PROBLEM
Return the lines of the items below as they appear, omitting the pictures.

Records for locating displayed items
— Begin —

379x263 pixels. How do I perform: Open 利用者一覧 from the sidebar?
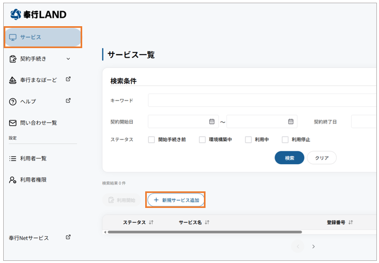pyautogui.click(x=33, y=158)
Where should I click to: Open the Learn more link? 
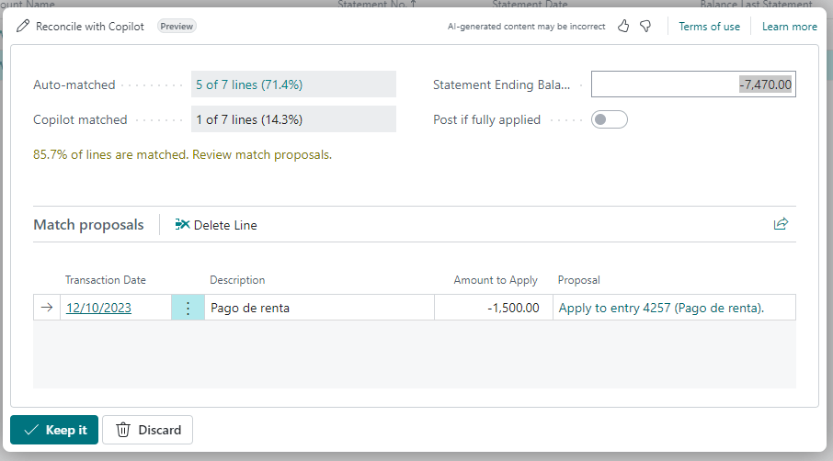(789, 27)
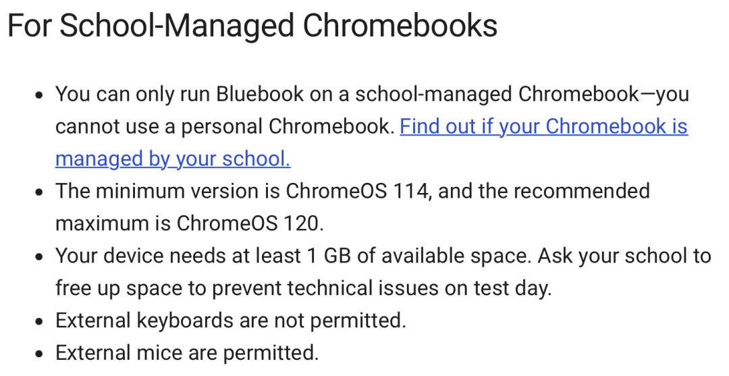Click the phrase "technical issues on test day"
The width and height of the screenshot is (729, 376).
[418, 288]
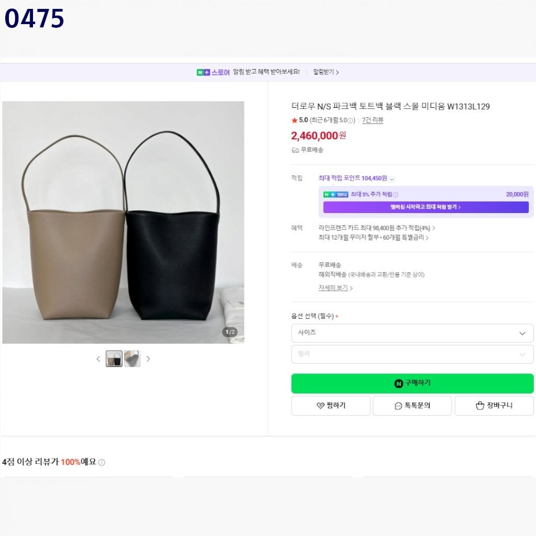The width and height of the screenshot is (536, 536).
Task: Click purple membership start banner button
Action: tap(426, 207)
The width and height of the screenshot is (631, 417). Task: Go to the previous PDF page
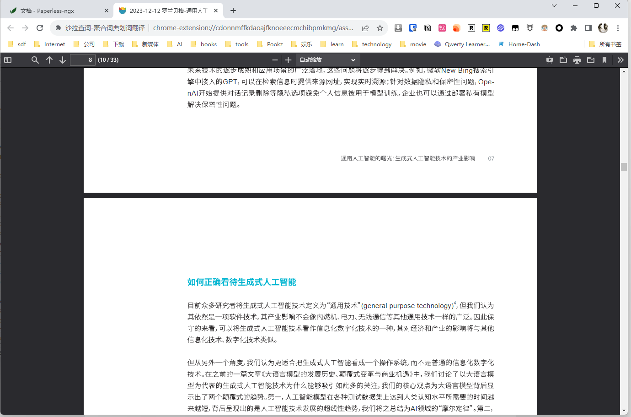coord(49,60)
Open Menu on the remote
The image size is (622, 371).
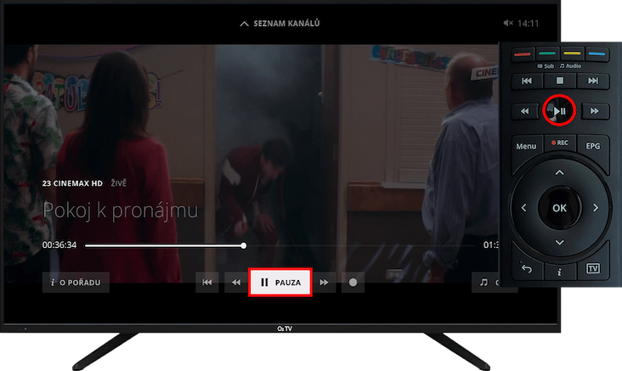526,146
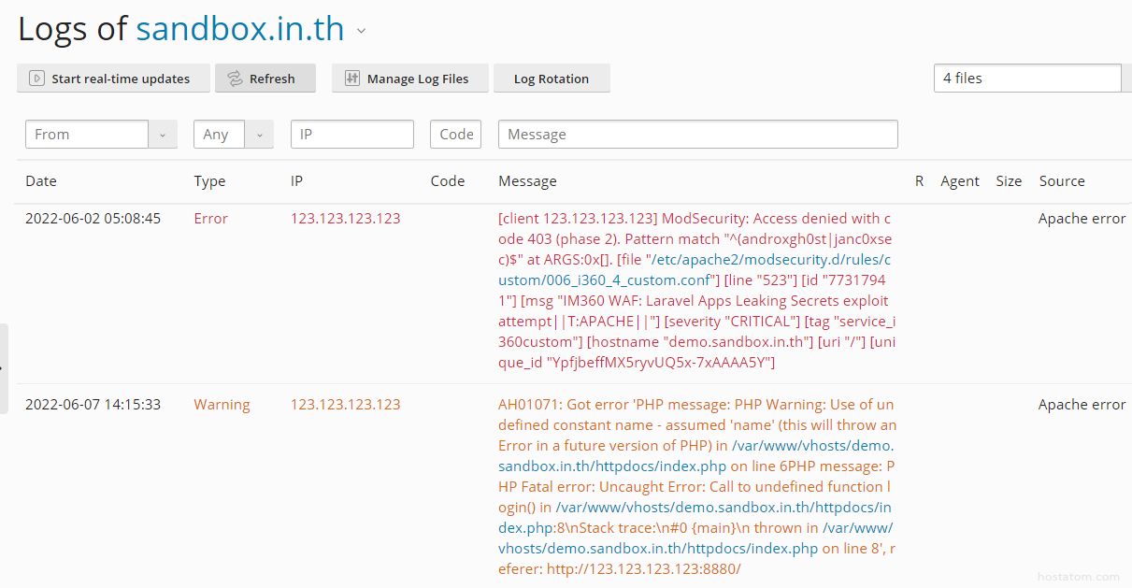1132x588 pixels.
Task: Click the Type column header
Action: coord(209,181)
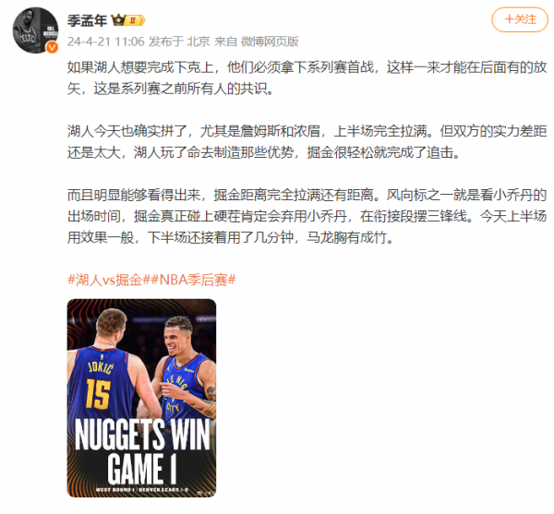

— End —

THE RESPONSE
379x263 pixels. How do I perform: Open 利用者一覧 from the sidebar?
pyautogui.click(x=33, y=158)
Where should I click to: Open the Learn more link? 
(789, 27)
Click the phrase "technical issues on test day"
The width and height of the screenshot is (729, 376).
[418, 288]
The width and height of the screenshot is (536, 536).
Task: Click purple membership start banner button
Action: tap(426, 207)
The width and height of the screenshot is (631, 417). Task: Go to the previous PDF page
coord(49,60)
Open Menu on the remote
The image size is (622, 371).
526,146
1132x588 pixels.
Task: Click the Type column header
Action: coord(209,181)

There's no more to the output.